A limited liability company (“LLC"), is a popular form of business entity in California, as well as the rest of the country. It is very easy to form, and can be formed by yourself. If you have multiple members of the LLC you would need to draft an operating agreement, which you may need the assistance of a service such as legal zoom or an attorney.

A little background. An LLC provides asset protection to its members while being easier to maintain than a corporation. An LLC may have one or more owners (known as “members"), and may have different classes of owners. In addition, an LLC may be owned by any combination of individuals or business entities. In general, all the members are shielded from individual liability for debts and obligations of the LLC.

To your question of steps for formation. An LLC is formed by filing "Articles of Organization" with the California Secretary of State prior to conducting business. A company can be formed on a routine basis usually in about 2-3 weeks, or on an expedited 24-hour basis for an additional filing fee.

Either before or after filing its Articles of Organization, the LLC members must enter into a written Operating Agreement signed by all the parties involved, both managers and members. If it just you then you do not need an operating agreement.

An LLC is typically managed by its members, unless the members agree to have a manager handle the LLC’s business affairs. The level of the involvement of the members in the day-to-day affairs is generally established in the Operating Agreement and varies depending on the structure of the business.

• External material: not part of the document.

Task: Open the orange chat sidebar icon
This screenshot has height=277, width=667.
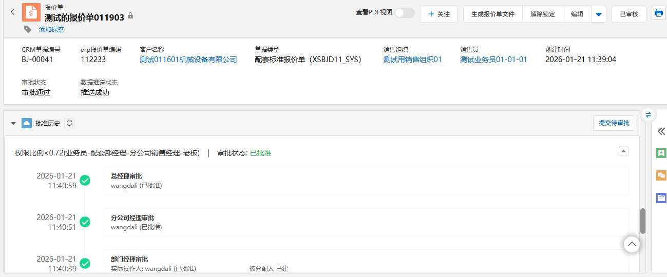Action: click(661, 175)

An LLC’s life is perpetual in nature. However, the members may agree to a date or event of termination.

One reason many business’ prefer an LLCs over a corporation is that there is less formalities and filings.

Generally, members of an LLC that is taxed as a partnership may agree to share the profits and losses in any manner. Members of an LLC classified as a corporation receive profits and losses in the same manner as shareholders of a corporation legally organized as such. If you are a single member LLC then you are taxed as an individual and the income passes through to you directly.

Here’s a list of how to form:

First choose a name. Under California law, an LLC’s name must end with “Limited Liability Company” or the abbreviations “LLC” or “L.L.C.” The words “Limited” and “Company” may be abbreviated to “Ltd.” and “Co.” The LLC’s name may not contain the words “bank,” “trust,” “trustee,” “incorporated,” “inc.,” “corporation,” “corp.,” “insurer,” “insurance company,” or any other words suggesting that it is in the insurance business.

Names may be checked for availability by searching the California Secretary of State’s database.

Second you must file an articles of organization with the California Secretary of State’s office. Complete and file Articles of Organization, Form LLC-1. The articles of organization must include the following information: the LLC's name, its purpose, information on how it will be managed, its address, and the name and address of its registered agent.

Third, you must designate an agent for service of process in the state. This is any individual or corporation that agrees to accept legal papers on the LLC’s behalf if it is sued. An LLC may not serve as its own agent for service of process and only one agent can be designated. The agent should agree to accept service of process on behalf of the limited liability company prior to designation.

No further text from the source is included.